Wyoming approves hunting of grizzlies near Yellowstone

A grizzly roams in Yellowstone National Park.
(Reuters photo by Jim Urquhart)
"State wildlife officials approved plans on Wednesday for Wyoming’s first season of grizzly bear hunting in 43 years, a move cheered by sportsmen but decried by Native Americans and conservation groups fighting to restore Endangered Species Act protections to the bears," Laura Zuckerman reports for Reuters.

Last June the U.S. Fish and Wildlife Service announced that grizzlies would no longer be listed as a threatened species around Yellowstone National Park, which left management of the bears to the governments of the three states bordering Yellowstone: Wyoming, Idaho and Montana. 

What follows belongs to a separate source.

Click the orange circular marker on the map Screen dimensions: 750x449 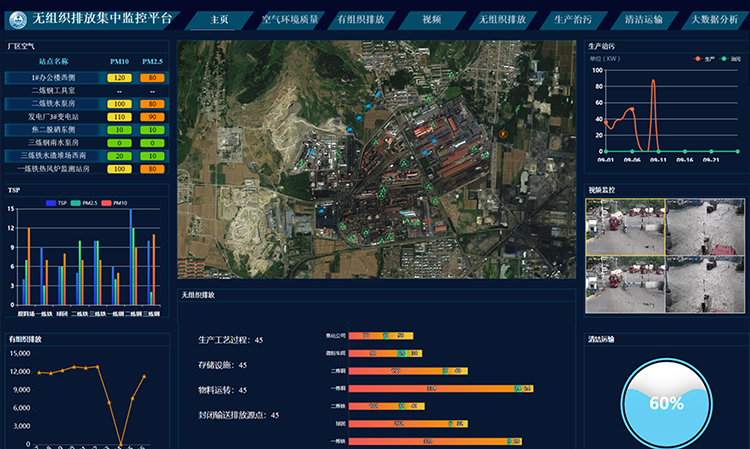(x=502, y=133)
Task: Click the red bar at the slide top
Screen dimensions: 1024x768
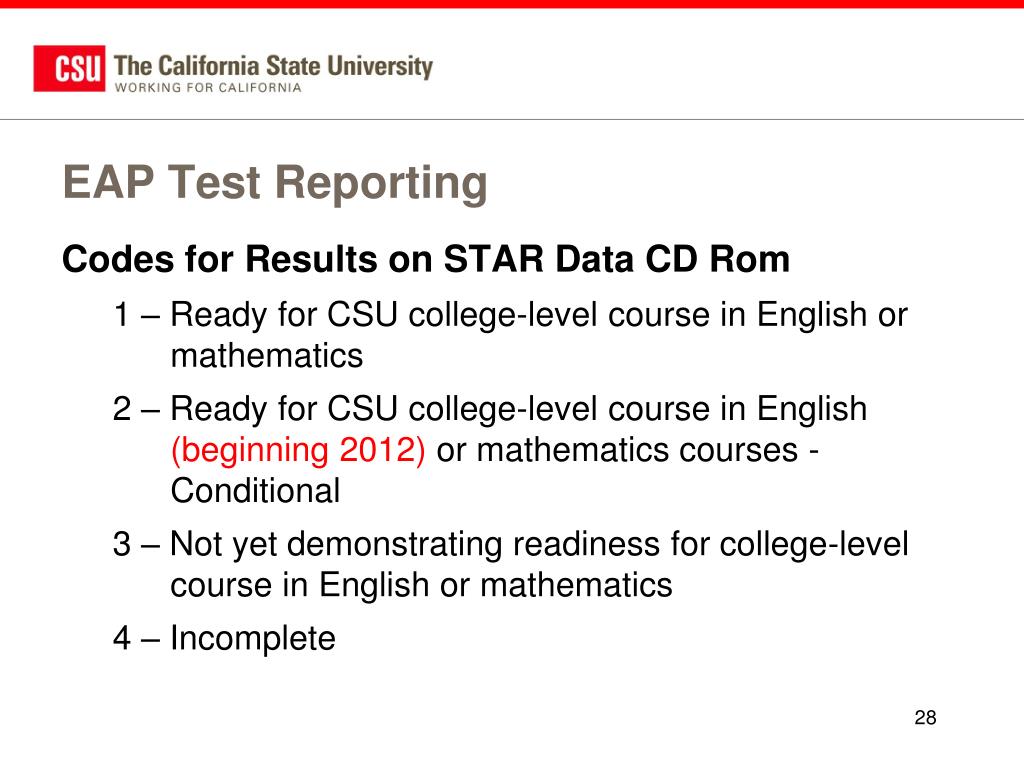Action: [512, 4]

Hunters in Wyoming will be allowed to shoot and kill as many as 22 grizzly bears during hunting season, which begins Sept. 1. Two weeks ago, Idaho approved a more conservative plan that allows hunters to take only one grizzly during its hunting season, which also opens Sept. 1. Montana decided not to open a grizzly season because of worries about the long-term recovery of the bear population, which brings in money in ecotourism.  

"Grizzlies also are at the heart of a cultural divide between Native Americans, who revere the bears, and ranchers and others who see the creatures as potential threats to livestock and impediments to more mining, logging and fossil energy development," Zuckerman reports.